Cybersecurity in Europe and Italy with the NIS 2 Directive The NIS 2 Directive, which follows the previous NIS Directive of 2016, is one of the EU’s latest responses to cybersecurity threats. It updates the list of sectors and activities subject to cybersecurity obligations and promotes greater cooperation among member states. The directive introduces criteria to make it easier and more consistent to identify operators, dividing them into two new categories: “essential entities” and “important entities,” further categorized according to company size. The NIS 2 excludes organizations with fewer than 50 employees or an annual turnover below 10 million euros, unless deemed critical.
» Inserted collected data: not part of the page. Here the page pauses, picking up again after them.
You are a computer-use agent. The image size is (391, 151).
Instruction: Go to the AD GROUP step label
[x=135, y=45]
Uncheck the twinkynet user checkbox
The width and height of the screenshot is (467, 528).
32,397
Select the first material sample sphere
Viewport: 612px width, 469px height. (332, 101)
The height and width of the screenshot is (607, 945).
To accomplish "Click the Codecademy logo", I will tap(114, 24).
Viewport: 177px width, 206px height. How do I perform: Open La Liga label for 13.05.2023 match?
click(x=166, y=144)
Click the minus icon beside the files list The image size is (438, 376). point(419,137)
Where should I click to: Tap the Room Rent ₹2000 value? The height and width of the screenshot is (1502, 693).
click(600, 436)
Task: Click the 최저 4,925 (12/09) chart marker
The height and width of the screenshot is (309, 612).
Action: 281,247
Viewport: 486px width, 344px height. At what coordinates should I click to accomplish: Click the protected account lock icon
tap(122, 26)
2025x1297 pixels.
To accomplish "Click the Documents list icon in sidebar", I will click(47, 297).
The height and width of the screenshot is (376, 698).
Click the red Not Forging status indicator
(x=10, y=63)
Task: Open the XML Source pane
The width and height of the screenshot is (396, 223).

Critical entities will be defined by the CER Directive – Critical Entities Resilience – which focuses on the resilience of critical or extremely critical entities, strengthening their preparedness for various threats, including terrorism, natural risks, and health emergencies. In addition to digital service providers, the NIS 2 applies to other types of entities, such as providers of communication networks or electronic communication services accessible to the public, domain name registration services, and some public administration entities. The deadline for each member state to define the list of essential or important entities and provide information on their level of regulatory compliance is set for April 17, 2025.
The Data Act and Commercial Use of Data The increasing spread of connected devices, cloud adoption, and IoT systems expose companies to an increasing number of potential cybersecurity vulnerabilities. Managing ever-growing amounts of sensitive data requires adequate security measures to prevent breaches and information loss. However, the commercialization of this data also needs clear rules, as cyberattacks increasingly disrupt production processes, causing severe economic damage. In the complex regulatory landscape that concerns data protection, governance, and usage, the Data Act, the regulation by the European Parliament and Council, complements other sector-specific regulations such as GDPR. It governs the commercial use of data to ensure their proper utilization without limiting market opportunities. The competent authority for its implementation in Italy will be the Agency for Digital Italy (AgID), which will regulate data intermediation services under this regulation. Thus, the Data Act is part of a series of regulations that demonstrate how investing in cybersecurity is not just a cost but a strategic investment for business growth and development.